__指示__:
次のエントリを一行も省かず、元の文字どおりにすべて書き写してください。

__抽出エントリ__:

* * * * *

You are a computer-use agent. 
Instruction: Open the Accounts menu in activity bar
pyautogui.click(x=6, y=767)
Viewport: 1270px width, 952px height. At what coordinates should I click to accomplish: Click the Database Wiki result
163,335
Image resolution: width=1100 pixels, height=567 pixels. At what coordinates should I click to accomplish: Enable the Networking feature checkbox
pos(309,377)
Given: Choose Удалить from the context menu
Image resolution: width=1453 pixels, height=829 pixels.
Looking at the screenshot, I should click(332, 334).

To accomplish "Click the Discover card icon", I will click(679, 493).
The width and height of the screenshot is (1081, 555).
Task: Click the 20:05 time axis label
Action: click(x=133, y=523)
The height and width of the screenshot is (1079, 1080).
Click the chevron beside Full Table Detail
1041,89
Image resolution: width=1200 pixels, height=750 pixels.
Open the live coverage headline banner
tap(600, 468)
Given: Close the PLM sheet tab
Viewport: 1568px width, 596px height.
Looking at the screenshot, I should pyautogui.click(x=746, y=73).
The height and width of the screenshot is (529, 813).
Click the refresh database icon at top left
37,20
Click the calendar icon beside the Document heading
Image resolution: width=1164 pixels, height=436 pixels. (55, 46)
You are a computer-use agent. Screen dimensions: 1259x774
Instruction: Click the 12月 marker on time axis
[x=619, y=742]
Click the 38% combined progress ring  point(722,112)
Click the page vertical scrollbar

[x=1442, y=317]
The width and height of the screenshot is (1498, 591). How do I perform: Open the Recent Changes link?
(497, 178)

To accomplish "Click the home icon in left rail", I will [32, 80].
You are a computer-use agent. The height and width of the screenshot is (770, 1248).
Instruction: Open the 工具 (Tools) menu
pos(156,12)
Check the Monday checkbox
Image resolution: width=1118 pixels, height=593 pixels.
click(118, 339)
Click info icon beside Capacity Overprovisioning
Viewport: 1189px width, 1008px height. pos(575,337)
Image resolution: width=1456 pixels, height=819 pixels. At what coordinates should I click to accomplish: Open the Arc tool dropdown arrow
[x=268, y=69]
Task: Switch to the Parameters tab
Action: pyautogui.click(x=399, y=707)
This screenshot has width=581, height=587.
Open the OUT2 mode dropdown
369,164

* * * * *

__最終結果__:
You are a computer-use agent. 
Instruction: Open the Accounts menu in activity bar
pyautogui.click(x=6, y=767)
Viewport: 1270px width, 952px height. At what coordinates should I click to accomplish: Click the Database Wiki result
163,335
Image resolution: width=1100 pixels, height=567 pixels. At what coordinates should I click to accomplish: Enable the Networking feature checkbox
pos(309,377)
Given: Choose Удалить from the context menu
Image resolution: width=1453 pixels, height=829 pixels.
Looking at the screenshot, I should click(332, 334).

To accomplish "Click the Discover card icon", I will click(679, 493).
The width and height of the screenshot is (1081, 555).
Task: Click the 20:05 time axis label
Action: click(x=133, y=523)
The height and width of the screenshot is (1079, 1080).
Click the chevron beside Full Table Detail
1041,89
Image resolution: width=1200 pixels, height=750 pixels.
Open the live coverage headline banner
tap(600, 468)
Given: Close the PLM sheet tab
Viewport: 1568px width, 596px height.
Looking at the screenshot, I should pyautogui.click(x=746, y=73).
The height and width of the screenshot is (529, 813).
Click the refresh database icon at top left
37,20
Click the calendar icon beside the Document heading
Image resolution: width=1164 pixels, height=436 pixels. (55, 46)
You are a computer-use agent. Screen dimensions: 1259x774
Instruction: Click the 12月 marker on time axis
[x=619, y=742]
Click the 38% combined progress ring  point(722,112)
Click the page vertical scrollbar

[x=1442, y=317]
The width and height of the screenshot is (1498, 591). How do I perform: Open the Recent Changes link?
(497, 178)

To accomplish "Click the home icon in left rail", I will [32, 80].
You are a computer-use agent. The height and width of the screenshot is (770, 1248).
Instruction: Open the 工具 (Tools) menu
pos(156,12)
Check the Monday checkbox
Image resolution: width=1118 pixels, height=593 pixels.
click(118, 339)
Click info icon beside Capacity Overprovisioning
Viewport: 1189px width, 1008px height. pos(575,337)
Image resolution: width=1456 pixels, height=819 pixels. At what coordinates should I click to accomplish: Open the Arc tool dropdown arrow
[x=268, y=69]
Task: Switch to the Parameters tab
Action: pyautogui.click(x=399, y=707)
This screenshot has width=581, height=587.
Open the OUT2 mode dropdown
369,164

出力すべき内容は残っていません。